I hardly watch TV anymore, but you can always mess around with your smartphone during the commercial breaks. Dunno why companies continue spending millions on ads when they clearly don't work as well as they did decades ago, can't remember the last time an ad got me to buy something
How do people watch TV in the US with all these commercial breaks?
I didn't think about it for a long time, but now that i'm watching more US tv live, like news, it just boggles my mind how many commercial breaks you have in one hour, it's almost more commercials than shows!

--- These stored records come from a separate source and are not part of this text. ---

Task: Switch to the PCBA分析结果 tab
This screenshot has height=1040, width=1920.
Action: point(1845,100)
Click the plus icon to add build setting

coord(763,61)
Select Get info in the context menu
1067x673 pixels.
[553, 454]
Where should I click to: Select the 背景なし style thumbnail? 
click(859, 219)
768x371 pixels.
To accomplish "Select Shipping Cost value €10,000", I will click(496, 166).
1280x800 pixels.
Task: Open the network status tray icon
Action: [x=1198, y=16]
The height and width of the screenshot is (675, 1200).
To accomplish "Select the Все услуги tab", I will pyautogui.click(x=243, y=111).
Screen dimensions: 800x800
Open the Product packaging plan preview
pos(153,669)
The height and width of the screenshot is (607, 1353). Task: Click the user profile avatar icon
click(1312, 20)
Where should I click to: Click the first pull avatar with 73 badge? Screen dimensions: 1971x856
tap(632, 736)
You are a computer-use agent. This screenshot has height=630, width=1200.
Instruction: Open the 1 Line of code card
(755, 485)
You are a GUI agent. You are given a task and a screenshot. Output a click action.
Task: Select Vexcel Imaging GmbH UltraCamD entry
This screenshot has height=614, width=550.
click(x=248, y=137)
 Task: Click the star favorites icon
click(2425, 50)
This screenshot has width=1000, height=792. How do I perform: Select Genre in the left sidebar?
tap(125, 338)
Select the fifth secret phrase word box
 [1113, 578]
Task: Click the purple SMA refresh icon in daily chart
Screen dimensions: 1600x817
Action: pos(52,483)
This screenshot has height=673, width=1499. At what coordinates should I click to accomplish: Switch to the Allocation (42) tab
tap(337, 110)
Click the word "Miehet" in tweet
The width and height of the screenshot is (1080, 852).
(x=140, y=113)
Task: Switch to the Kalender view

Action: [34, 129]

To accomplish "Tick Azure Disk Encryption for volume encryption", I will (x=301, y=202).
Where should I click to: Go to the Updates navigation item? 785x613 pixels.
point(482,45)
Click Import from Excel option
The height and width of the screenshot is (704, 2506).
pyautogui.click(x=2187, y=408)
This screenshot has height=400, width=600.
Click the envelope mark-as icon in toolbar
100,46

It's not even the volume of ads. that is really the issue (I don't think commercial [i.e. non-BBC] UK TV is all that different in that regard) - it's the frequency. It feels like every few minutes you're hitting another block of ads AND they've started appearing as banners in the shows themselves. It's just a bad experience IMO.
Incidentally, it does make it easier to wait for the show to hit Netflix etc. rather than looking for a more dubious source, so it does have that going for it I guess......
It's also not really the amount of ad's but the content. When Michael Jackson died I was in LA on holiday and was watching CNN and they were talking about the role of prescription meds on his death. Then whenever it cut to commercials I shit you not the first bunch of commercials were for prescription meds.
Whatever. It's free and they have to make a couple bucks somehow. Just do a few push ups during the ad breaks.
My family just stopped. We got a Roku stick and am about to buy an antenna. Also, cable just costs too much.
To be fair, I watch a lot of cricket; so I end up watching UK tv streams and it seems like there's just as many ads. And if you want to talk about shitty commercials, sweet jesus its just soccer and fucking betting.
I dont watch TV in the UK because of the constant ad breaks, the BBC is not so bad but I'm also not gonna pay £12 a month for a TV license when I get Netflix for almost half that and can watch whatever, whenever I like (and it's got most of the good BBC stuff on there anyway).
Scheduled TV is dying and I'll be glad to see it gone. Heard that US TV was worse (we get every 15 mins, maybe shorter for some of the shittier channels and thats bad enough). I won't tolerate ads in any form for any medium any more, if I can't subvert them then I go somewhere or use something else where I can.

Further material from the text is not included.